© Yeni Arayış

Güvende hissetmemek

Güvende hissetmeyen birey, hem zihinsel hem de duygusal olarak sürekli alarm durumunda kalır. Beyin, tehditleri algılamak ve bunlara tepki vermek için amigdala gibi yapıları aktif tutar; bu da uzun vadede tükenmişlik ve kaygıya neden olur.

Hiç kendini bir fırtınanın ortasında, ne yana gitsen savrulacakmışsın gibi hissettin mi? Güvenlik ihtiyacının karşılanmadığı bir insan, her an diken üstündedir. Psikolojide bu durum, Maslow’un ihtiyaçlar hiyerarşisinde en temel basamaklardan birinin eksikliğiyle açıklanır. Güvende hissetmeyen birey, hem zihinsel hem de duygusal olarak sürekli alarm durumunda kalır. Beyin, tehditleri algılamak ve bunlara tepki vermek için amigdala gibi yapıları aktif tutar; bu da uzun vadede tükenmişlik ve kaygıya neden olur. Böyle bir ruh hali, insanı sadece savunmacı değil, aynı zamanda hayata karşı kopuk, yabancılaşmış ve yalnız bir hale getirir.

Bu duyguyu Albert Camus’nün “Yabancı” romanındaki Meursault’da çarpıcı bir şekilde görürüz. Meursault, dünyayla bağ kurmayı başaramaz; içinde bulunduğu toplumda, hatta kendi hayatında bile bir yabancı olarak dolaşır. Camus, onun ruh halini şu satırlarla özetler:

"Deniz ötesindeki uğultuyu dinlerken, sanki içimde bir şeylerin koptuğunu hissettim. Etrafımdaki her şey bana yabancı geliyordu; ne insanlar ne de sesler artık bana ait gibiydi."

Beyin, sürekli tehdit algısı altında çalışırken yakınlık kurmayı ikinci plana atar. John Bowlby’nin belirttiği gibi, erken dönemde güvenli bir bağlanma ilişkisi kuramayan bireyler, hayatları boyunca belirsizlikten korkar, insanlarla ilişkilerinde mesafeli ve temkinli olurlar. 

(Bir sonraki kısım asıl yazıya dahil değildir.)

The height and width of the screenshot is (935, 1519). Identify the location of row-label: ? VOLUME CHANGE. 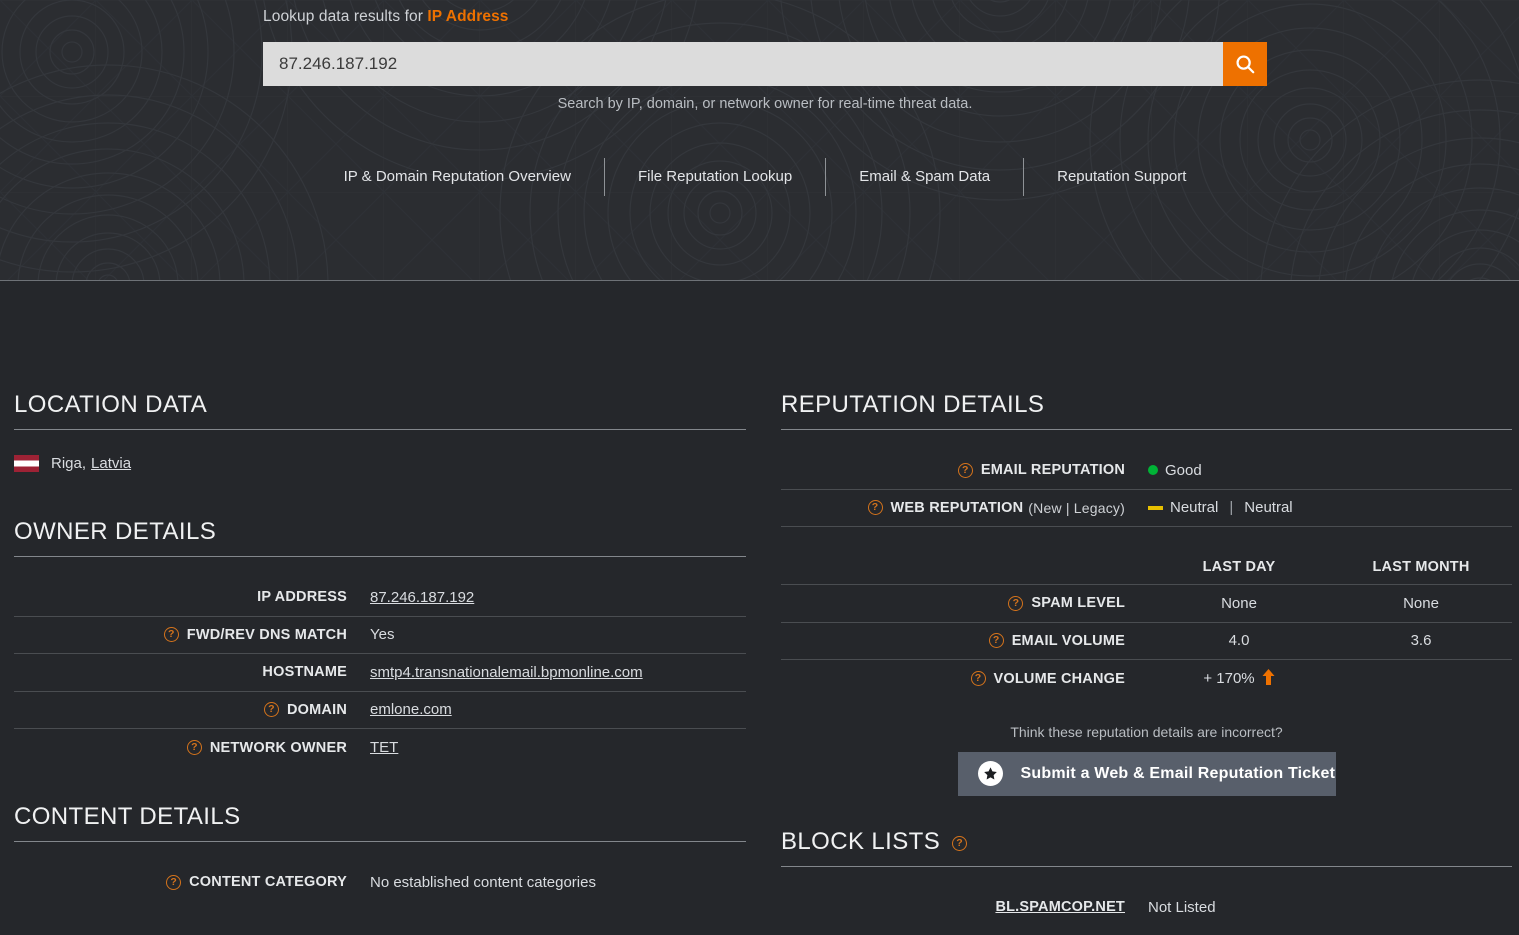
(964, 679).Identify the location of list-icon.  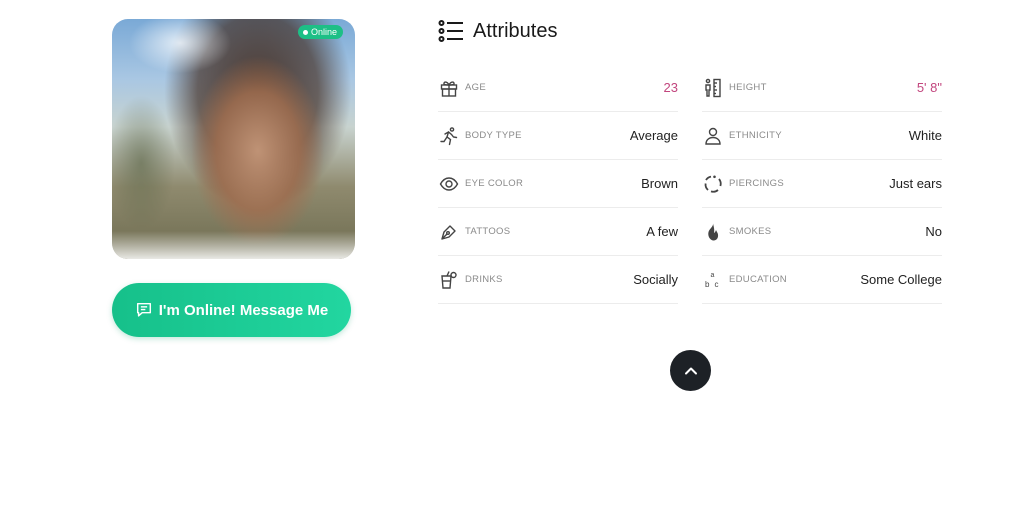
(450, 31).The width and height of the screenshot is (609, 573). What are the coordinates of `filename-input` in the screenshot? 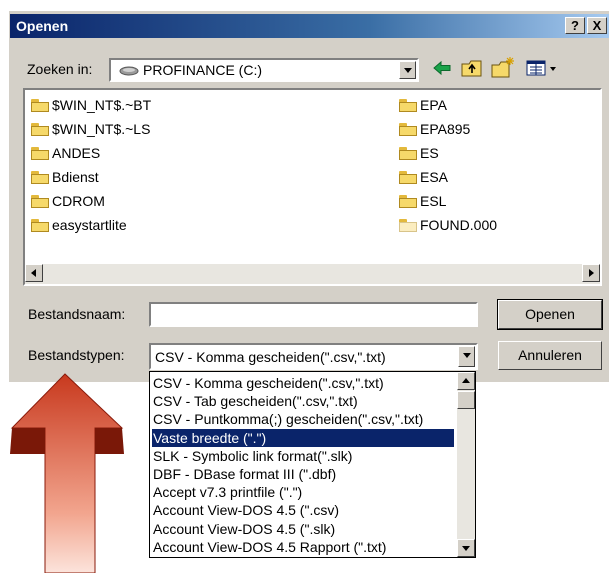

BEYİN TEHDİT ALGISI ALTINDA ÇALIŞIRKEN YAKINLIK KURMAYI İKİNCİ PLANA ATAR

Bu yabancılaşma hali, aslında psikolojide duygusal kopuş (emotional detachment) olarak adlandırılır. İnsan, kendini güvende hissetmediğinde, sevdiklerine ve yaşadığı ortama duygusal olarak bağlanmakta zorlanır. Beyin, sürekli tehdit algısı altında çalışırken yakınlık kurmayı ikinci plana atar. Bu durum, bağlanma teorisi bağlamında da değerlendirilebilir. John Bowlby’nin belirttiği gibi, erken dönemde güvenli bir bağlanma ilişkisi kuramayan bireyler, hayatları boyunca belirsizlikten korkar, insanlarla ilişkilerinde mesafeli ve temkinli olurlar.

Meursault gibi insanlar, dış dünyaya karşı kayıtsız ya da soğuk görünse de, içlerinde derin bir çatışma yaşarlar. Bir yanda, güven arayışı ve aidiyet ihtiyacı; diğer yanda, reddedilme korkusu ve hayal kırıklığı… Bu çelişki, bireyi savunma mekanizmaları geliştirmeye iter: bazen aldırmazlık maskesi takar, bazen de herkesi uzaklaştırarak kendini korumaya çalışır.

Güvenlik eksikliği, insanı yalnızca korkuya değil, aynı zamanda anlam kaybına sürükler. Meursault’nun dünyasında olduğu gibi, her şey anlamsız görünmeye başlar. İnsan, hayatın ağırlığını tek başına taşıyamayacak kadar yorgun hisseder. Bu durumdan çıkış yolu, ancak güvenli bağların yeniden inşa edilmesiyle mümkündür. Zira insan ancak güven bulduğunda, duvarlarını indirip hayatın akışına yeniden katılabilir.